Sur les conclusions indemnitaires :

En ce qui concerne la régularité du jugement :

2. Le juge n'est pas tenu de répondre à tous les arguments avancés par les parties. Si la SAS Pro Contain soutient que les premiers juges n'ont pas répondu à un moyen tiré de ce que la commune de Villieu-Loyes-Mollon aurait dû écarter son offre si une étude de sol avait été impérativement nécessaire, cette affirmation constitue un argument au soutien du moyen relatif à l'absence d'obligation de mener une étude complémentaire, auquel le tribunal administratif n'était pas tenu de répondre à peine d'irrégularité de son jugement.

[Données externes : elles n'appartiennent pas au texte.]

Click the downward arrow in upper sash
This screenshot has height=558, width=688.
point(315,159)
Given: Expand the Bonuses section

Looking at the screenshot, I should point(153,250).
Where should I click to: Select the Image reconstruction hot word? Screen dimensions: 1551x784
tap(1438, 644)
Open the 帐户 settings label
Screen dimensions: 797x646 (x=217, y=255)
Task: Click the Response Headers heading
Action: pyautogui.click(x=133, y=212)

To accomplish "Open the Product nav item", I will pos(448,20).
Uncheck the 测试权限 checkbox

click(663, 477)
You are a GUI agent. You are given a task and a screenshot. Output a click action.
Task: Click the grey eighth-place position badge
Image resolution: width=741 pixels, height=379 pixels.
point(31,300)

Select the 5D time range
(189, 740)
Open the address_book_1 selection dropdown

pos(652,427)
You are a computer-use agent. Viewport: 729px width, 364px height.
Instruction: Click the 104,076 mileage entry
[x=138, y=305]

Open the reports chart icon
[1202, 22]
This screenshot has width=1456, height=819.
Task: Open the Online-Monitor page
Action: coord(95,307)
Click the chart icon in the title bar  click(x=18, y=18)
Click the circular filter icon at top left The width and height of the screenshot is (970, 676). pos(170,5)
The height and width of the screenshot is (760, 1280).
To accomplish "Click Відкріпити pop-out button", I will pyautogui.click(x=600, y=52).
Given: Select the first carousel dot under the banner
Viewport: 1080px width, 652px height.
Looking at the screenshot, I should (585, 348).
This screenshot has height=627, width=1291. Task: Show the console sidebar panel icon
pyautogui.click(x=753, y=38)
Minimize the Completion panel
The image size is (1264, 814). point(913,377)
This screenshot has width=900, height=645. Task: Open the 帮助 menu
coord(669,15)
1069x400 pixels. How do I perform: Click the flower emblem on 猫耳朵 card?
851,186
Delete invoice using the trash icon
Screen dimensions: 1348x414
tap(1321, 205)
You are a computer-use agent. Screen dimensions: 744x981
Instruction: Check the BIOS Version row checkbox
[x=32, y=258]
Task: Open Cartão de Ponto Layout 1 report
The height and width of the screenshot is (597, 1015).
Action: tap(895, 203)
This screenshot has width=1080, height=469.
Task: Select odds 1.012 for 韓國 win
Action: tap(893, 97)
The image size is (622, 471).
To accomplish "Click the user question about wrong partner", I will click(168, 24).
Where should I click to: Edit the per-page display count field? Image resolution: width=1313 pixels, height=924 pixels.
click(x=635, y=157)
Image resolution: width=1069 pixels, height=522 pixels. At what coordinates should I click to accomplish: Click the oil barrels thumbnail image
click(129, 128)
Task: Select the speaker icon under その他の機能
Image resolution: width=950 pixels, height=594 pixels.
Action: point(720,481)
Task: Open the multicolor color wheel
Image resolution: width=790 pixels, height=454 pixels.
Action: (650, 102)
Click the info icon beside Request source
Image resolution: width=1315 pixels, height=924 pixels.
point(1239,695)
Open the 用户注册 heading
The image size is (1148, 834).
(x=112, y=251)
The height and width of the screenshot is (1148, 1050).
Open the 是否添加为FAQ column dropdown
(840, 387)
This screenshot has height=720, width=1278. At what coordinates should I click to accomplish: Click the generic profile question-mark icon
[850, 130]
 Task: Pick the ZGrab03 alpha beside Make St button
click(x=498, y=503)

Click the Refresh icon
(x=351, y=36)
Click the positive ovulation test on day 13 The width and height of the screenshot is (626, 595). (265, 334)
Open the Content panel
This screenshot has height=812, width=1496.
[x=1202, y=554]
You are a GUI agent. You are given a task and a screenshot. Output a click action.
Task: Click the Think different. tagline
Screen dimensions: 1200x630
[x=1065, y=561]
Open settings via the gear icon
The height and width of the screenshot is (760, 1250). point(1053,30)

En ce qui concerne le bien-fondé du jugement :

3. Le titulaire d'un contrat de conception-réalisation est rémunéré par un prix forfaitaire couvrant l'ensemble de ses charges et missions, ainsi que le bénéfice qu'il en escompte, et seule une modification de programme ou une modification de prestations décidées par le pouvoir adjudicateur peut donner lieu à une adaptation et, le cas échéant, à une augmentation de sa rémunération. Ainsi, la prolongation de sa mission n'est de nature à justifier une rémunération supplémentaire que si elle a donné lieu à des modifications de programme ou de prestations décidées par ce pouvoir adjudicateur. En outre, le titulaire ayant effectué des missions ou prestations non prévues au marché de conception-réalisation et qui n'ont pas été décidées par le pouvoir adjudicateur a droit à être rémunéré de ces missions ou prestations, nonobstant le caractère forfaitaire du prix fixé par le marché, si elles ont été indispensables à la réalisation de l'ouvrage selon les règles de l'art, ou si le concepteur-réalisateur a été confronté dans l'exécution du marché à des sujétions imprévues présentant un caractère exceptionnel et imprévisible, dont la cause est extérieure aux parties et qui ont pour effet de bouleverser l'économie du contrat. Pour apprécier si des sujétions imprévues apparues pendant l'exécution d'un marché ont entraîné un bouleversement de l'économie générale de ce marché, il convient de comparer le montant des dépenses en résultant au montant total du marché.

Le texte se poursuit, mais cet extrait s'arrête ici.